§ PROBLEM TO WORK ON:
Your answer must be every line of the data that contains "arrow".

SUPPLIED RECORDS START

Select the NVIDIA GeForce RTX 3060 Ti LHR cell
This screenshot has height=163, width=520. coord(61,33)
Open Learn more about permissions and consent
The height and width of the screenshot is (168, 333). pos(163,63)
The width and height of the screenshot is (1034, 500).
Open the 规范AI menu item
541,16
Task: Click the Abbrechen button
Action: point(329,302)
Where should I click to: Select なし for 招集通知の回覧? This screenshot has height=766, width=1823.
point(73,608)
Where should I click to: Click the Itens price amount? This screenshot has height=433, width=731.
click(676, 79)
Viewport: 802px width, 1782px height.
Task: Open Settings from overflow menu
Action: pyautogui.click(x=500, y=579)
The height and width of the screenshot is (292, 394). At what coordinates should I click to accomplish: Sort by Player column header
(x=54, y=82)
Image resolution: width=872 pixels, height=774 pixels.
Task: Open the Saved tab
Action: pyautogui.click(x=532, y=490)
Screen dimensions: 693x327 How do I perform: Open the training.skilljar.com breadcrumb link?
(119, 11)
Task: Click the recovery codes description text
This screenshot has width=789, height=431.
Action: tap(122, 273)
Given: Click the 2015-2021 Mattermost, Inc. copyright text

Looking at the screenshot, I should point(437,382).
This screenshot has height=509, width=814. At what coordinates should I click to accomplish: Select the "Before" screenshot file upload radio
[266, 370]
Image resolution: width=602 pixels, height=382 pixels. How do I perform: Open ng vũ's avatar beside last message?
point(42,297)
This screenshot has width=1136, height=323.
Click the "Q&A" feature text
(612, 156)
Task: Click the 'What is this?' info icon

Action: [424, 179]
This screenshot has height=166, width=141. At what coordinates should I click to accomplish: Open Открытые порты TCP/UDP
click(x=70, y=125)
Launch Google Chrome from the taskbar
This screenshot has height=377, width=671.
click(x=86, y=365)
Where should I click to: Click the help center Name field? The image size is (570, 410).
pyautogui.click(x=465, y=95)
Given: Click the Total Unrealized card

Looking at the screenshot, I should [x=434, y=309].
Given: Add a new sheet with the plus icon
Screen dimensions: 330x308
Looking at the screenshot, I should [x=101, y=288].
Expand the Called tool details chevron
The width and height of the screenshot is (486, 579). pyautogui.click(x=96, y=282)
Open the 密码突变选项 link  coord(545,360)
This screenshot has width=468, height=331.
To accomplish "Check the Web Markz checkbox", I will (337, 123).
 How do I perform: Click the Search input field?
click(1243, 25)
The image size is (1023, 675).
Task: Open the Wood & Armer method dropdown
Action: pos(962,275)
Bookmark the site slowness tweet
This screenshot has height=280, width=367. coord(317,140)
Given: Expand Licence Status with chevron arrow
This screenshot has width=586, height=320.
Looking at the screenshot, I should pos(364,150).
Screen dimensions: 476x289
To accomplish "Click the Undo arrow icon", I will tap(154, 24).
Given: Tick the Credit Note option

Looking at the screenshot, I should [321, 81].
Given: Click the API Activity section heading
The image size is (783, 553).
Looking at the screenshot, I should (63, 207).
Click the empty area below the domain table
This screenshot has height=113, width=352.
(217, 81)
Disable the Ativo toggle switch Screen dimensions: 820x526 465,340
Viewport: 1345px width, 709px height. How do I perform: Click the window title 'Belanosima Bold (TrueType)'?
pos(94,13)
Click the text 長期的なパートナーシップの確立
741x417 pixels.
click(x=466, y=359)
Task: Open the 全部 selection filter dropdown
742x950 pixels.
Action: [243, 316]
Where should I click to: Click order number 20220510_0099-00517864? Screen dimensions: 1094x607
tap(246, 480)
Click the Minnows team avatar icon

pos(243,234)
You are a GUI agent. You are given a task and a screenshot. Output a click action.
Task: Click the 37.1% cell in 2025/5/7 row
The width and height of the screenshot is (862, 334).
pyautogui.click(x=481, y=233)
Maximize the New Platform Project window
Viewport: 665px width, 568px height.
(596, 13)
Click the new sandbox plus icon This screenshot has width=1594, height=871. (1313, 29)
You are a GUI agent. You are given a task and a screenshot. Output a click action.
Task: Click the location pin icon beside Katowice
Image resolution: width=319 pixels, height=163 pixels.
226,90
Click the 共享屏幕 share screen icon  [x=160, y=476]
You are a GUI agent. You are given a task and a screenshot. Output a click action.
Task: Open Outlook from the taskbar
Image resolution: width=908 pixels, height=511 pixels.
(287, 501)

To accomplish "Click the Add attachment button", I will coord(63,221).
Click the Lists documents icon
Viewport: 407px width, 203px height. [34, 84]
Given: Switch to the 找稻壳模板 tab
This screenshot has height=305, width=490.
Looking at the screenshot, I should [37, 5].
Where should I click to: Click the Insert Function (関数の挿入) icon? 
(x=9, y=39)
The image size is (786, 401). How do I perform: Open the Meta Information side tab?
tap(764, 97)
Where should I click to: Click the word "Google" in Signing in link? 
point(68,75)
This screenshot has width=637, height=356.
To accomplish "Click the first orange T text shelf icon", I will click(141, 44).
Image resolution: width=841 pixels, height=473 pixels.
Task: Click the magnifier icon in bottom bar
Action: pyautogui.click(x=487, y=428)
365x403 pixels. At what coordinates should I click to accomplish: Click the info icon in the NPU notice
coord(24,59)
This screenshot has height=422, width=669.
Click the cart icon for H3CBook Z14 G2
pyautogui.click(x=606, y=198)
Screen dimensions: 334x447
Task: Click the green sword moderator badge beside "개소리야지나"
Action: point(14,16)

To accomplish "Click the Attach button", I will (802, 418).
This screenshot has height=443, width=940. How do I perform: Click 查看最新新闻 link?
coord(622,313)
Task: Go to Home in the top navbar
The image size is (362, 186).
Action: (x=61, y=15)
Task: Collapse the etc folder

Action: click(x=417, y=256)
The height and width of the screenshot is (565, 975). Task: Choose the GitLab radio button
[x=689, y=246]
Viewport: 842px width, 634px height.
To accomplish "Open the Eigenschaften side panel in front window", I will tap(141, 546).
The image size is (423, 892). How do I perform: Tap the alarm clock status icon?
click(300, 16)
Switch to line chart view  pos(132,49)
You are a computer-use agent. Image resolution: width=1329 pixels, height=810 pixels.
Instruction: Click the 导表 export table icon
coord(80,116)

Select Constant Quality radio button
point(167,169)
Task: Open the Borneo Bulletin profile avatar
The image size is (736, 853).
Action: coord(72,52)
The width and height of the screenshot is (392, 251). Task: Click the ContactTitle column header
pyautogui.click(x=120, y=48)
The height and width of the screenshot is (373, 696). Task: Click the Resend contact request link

SUPPLIED RECORDS END

§ EXERCISE OUTPUT:
Given: Expand Licence Status with chevron arrow
To accomplish "Click the Undo arrow icon", I will tap(154, 24).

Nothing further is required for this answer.